I was reminded of a conversation I’d had with Dad years before. During the outbreak of the first Gulf War, he and I had heard on the news that the Iraqi air force had flown to the safety of Iran to avoid the annihilation of its warplanes. When Dad made a sound of disgust, I turned to him for some explanation of his contempt for the Iraqi pilots.

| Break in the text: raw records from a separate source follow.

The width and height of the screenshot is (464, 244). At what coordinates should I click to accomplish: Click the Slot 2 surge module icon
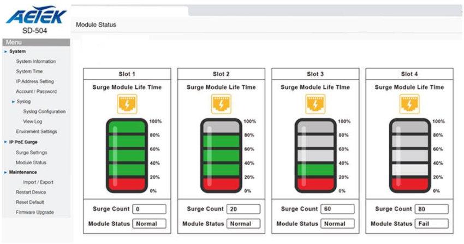pyautogui.click(x=221, y=103)
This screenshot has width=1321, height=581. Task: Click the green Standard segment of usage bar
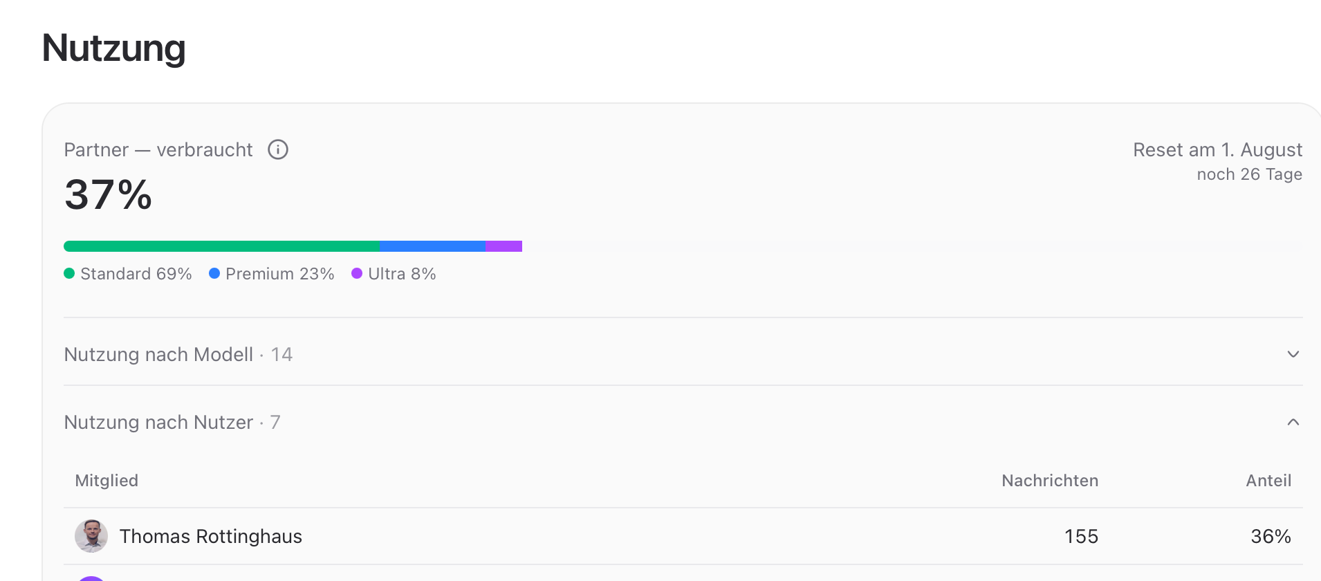[221, 246]
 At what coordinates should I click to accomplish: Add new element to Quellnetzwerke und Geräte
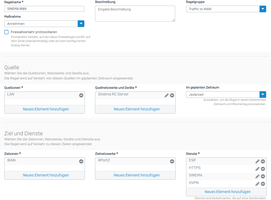click(137, 109)
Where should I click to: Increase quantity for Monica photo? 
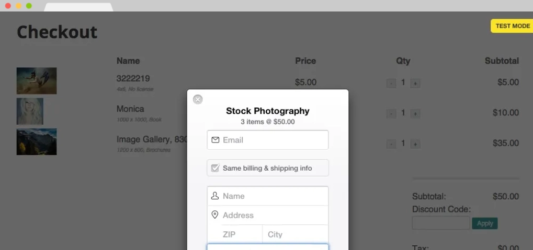[415, 114]
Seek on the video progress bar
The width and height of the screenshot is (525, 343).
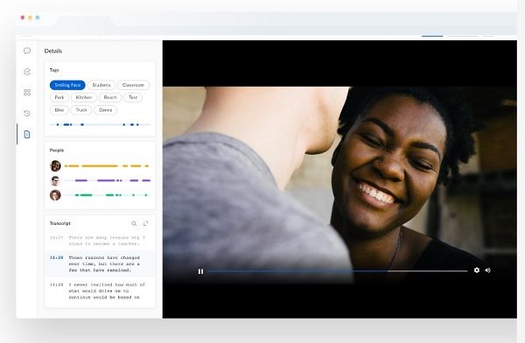[x=338, y=270]
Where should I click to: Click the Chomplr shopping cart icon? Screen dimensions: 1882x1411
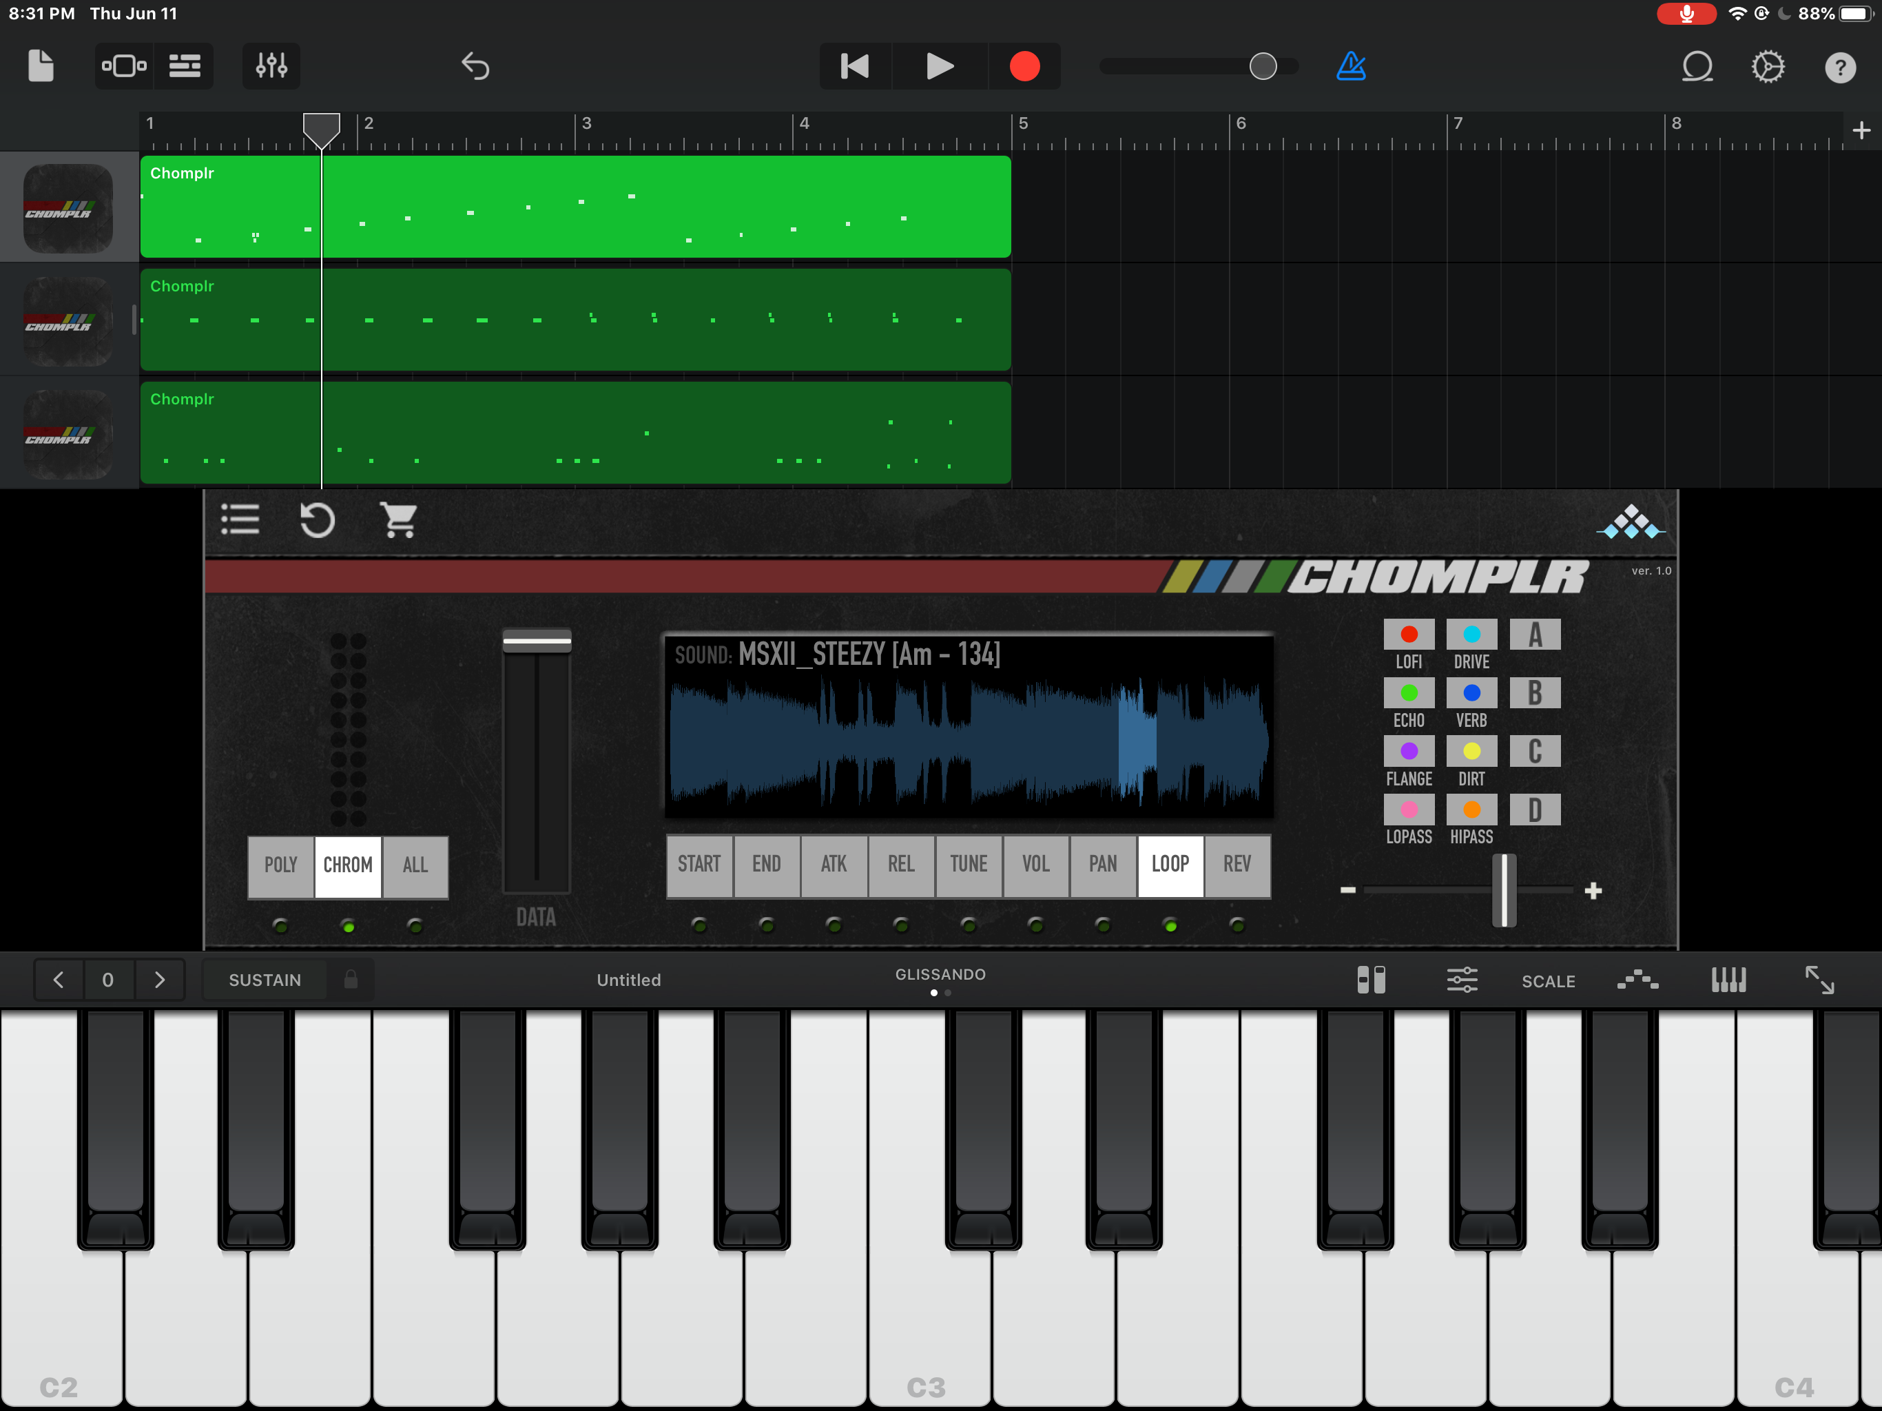pos(397,519)
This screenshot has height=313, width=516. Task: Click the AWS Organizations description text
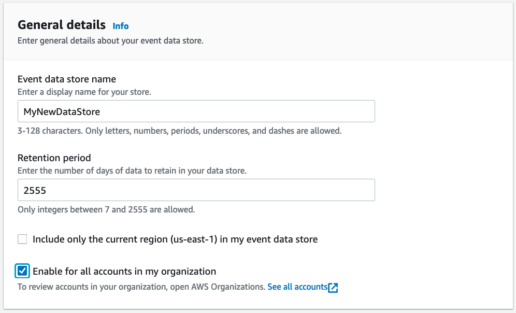coord(140,287)
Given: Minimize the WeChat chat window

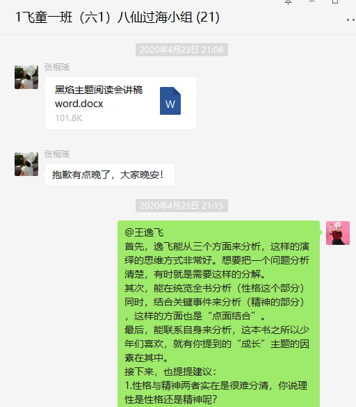Looking at the screenshot, I should (x=312, y=1).
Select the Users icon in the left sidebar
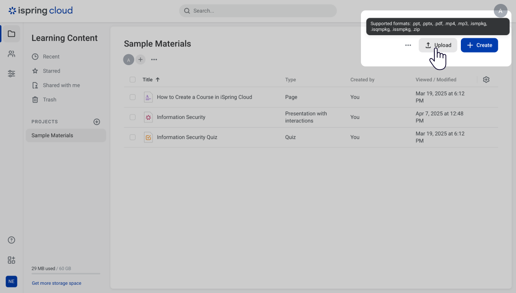Screen dimensions: 516x293 [11, 54]
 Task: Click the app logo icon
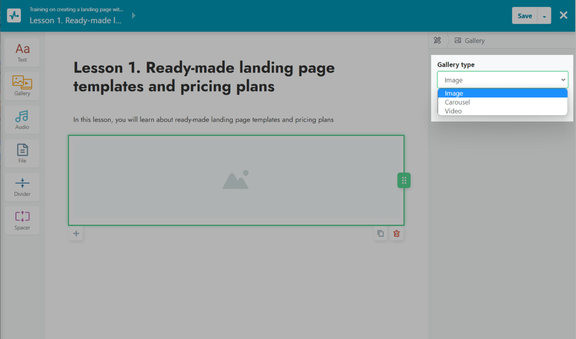(x=14, y=15)
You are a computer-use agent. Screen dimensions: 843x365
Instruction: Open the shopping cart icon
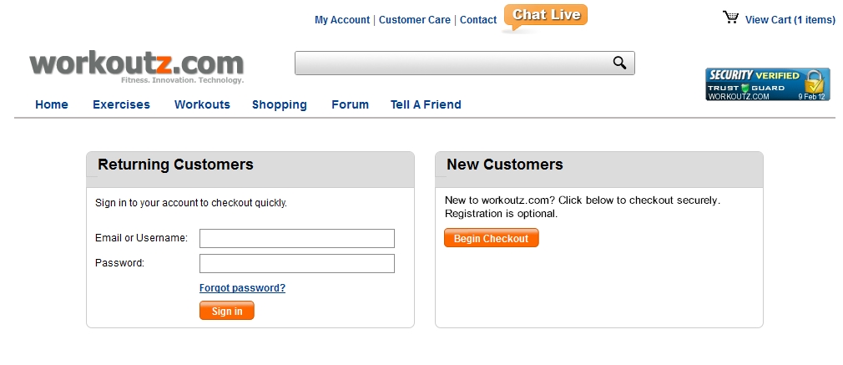point(730,18)
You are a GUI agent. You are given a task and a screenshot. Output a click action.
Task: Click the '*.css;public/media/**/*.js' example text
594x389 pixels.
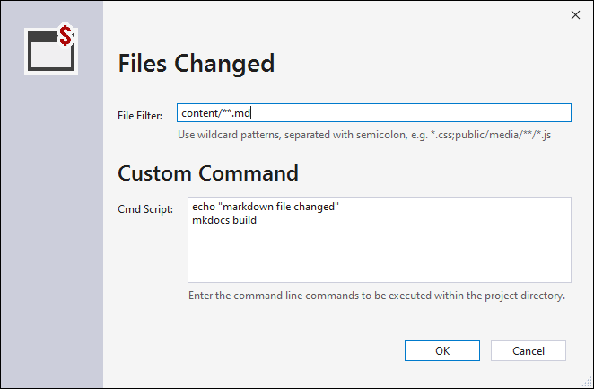click(491, 135)
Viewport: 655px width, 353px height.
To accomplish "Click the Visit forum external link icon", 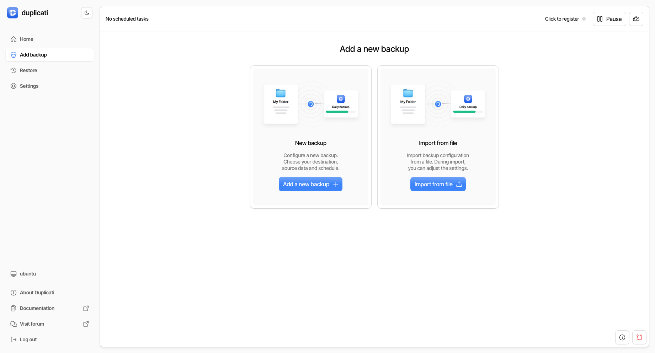I will point(86,324).
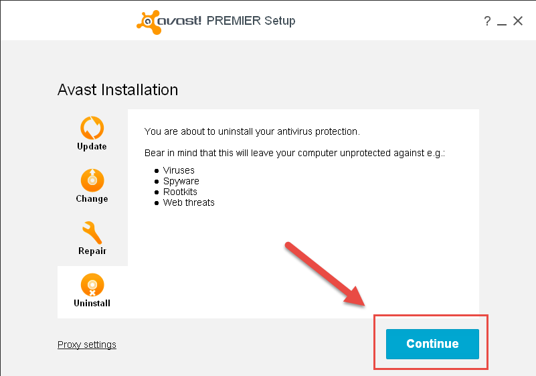Switch to the Update tab label
The image size is (536, 376).
tap(92, 147)
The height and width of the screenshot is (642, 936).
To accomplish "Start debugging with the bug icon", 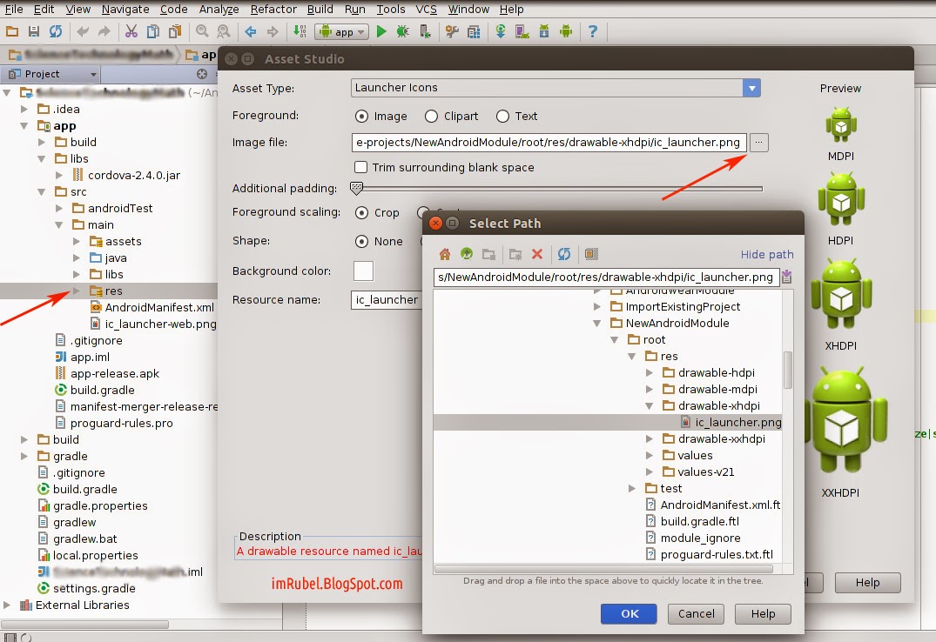I will [x=402, y=30].
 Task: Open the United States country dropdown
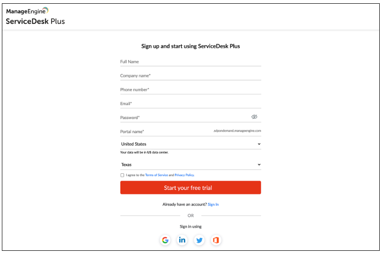pyautogui.click(x=190, y=144)
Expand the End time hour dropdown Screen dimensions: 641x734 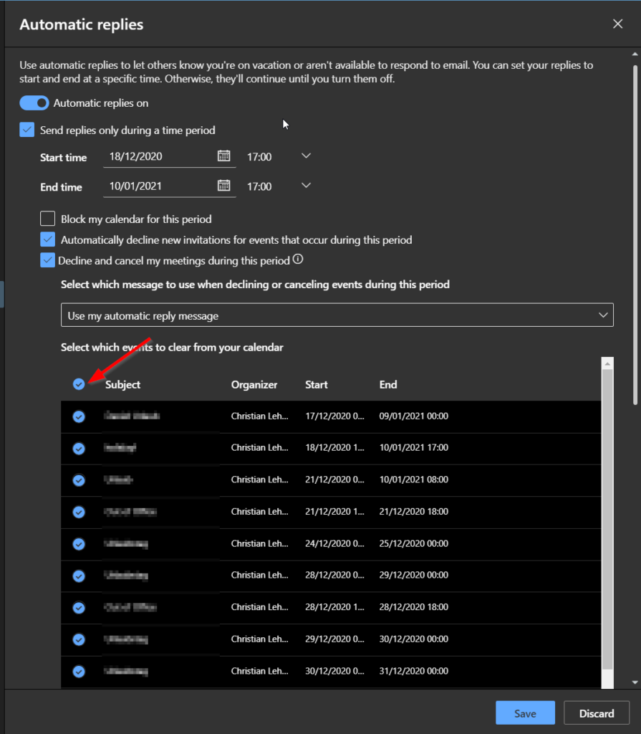(306, 186)
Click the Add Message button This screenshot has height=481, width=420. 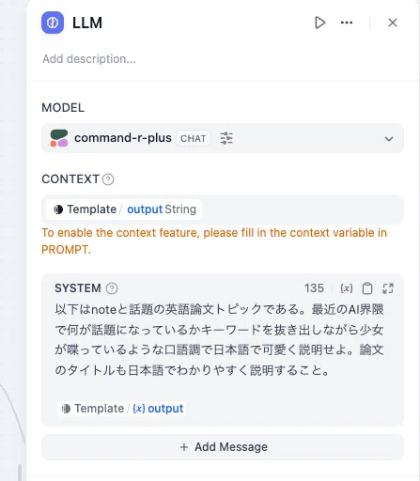[x=223, y=447]
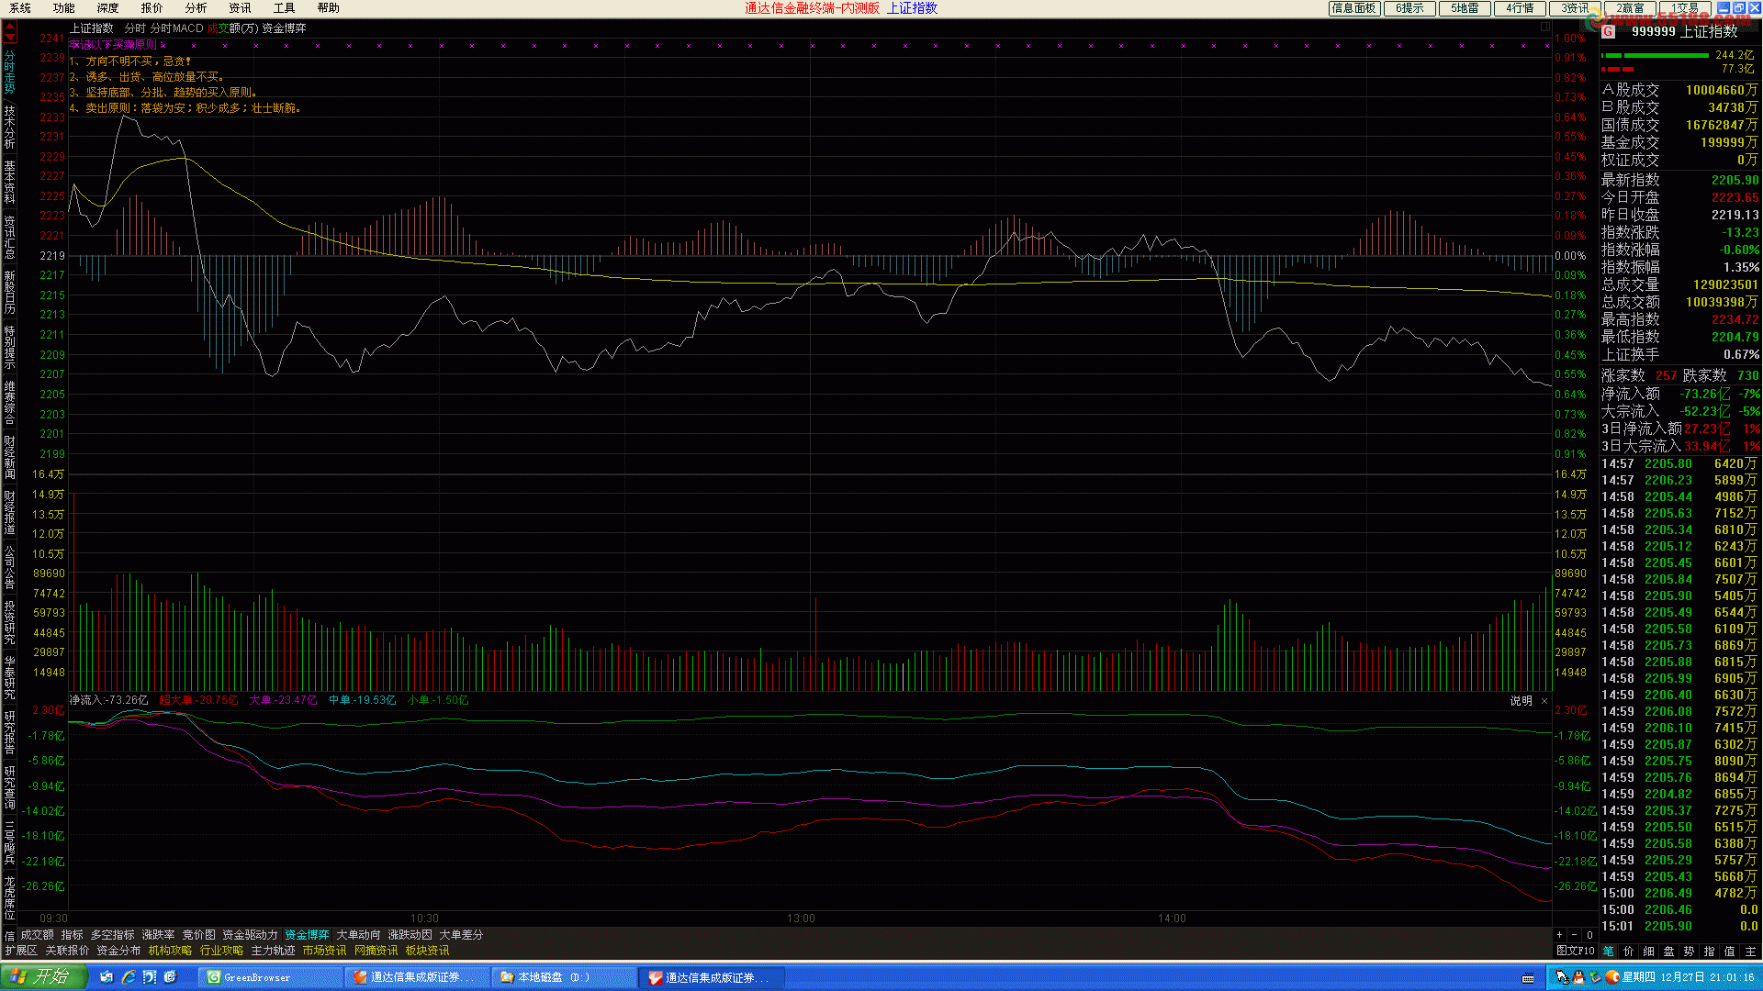Select the 价 tab under tick list
Viewport: 1763px width, 991px height.
(x=1628, y=952)
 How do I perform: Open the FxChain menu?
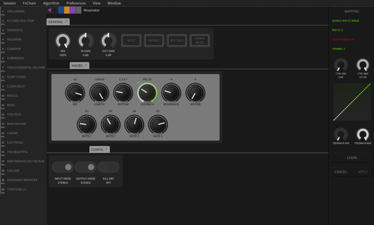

He said, “If my country was at war, and we were attacked by enemy pilots, I’d take a six-shooter and a Piper Cub up into the sky. I guarantee I’d bring two or three of those assholes down before they got me.” But our pilot was going down now, quickly. Since his birthday was the following day, we managed to put
a last birthday party together, and the hospital released him to attend. Afterward, he would be at Kathy’s home, and in her care. This birthday was a far more sedate ceremony than last year’s. This was a time of saying good-bye. His relatives from Chicago came en masse, and large groups of the cousinry from both branches also came. Having lost an enormous amount of body weight, Dad was a wisp of the glorious man who once walked through the Carolina sunshine every inch the soldier, every corpuscle a building block that created the fighter pilot. There were three cakes that Cassandra made, as well as a small shipload of food that came as if by magic into our house for what everybody knew was a final chance for farewell. Though Dad looked terrible, he was game, and put on a convincing show of having the time of his life. In the middle of their gallant charade, Kathy gave me a sign, and we helped Dad stumble into our back bedroom. Since Dad was covered with a light blanket, I had failed to notice that he was bleeding copiously. Kathy removed his pants that were drenched in blood, and gave him medicine that would control the bleeding; then I took him to the bathroom.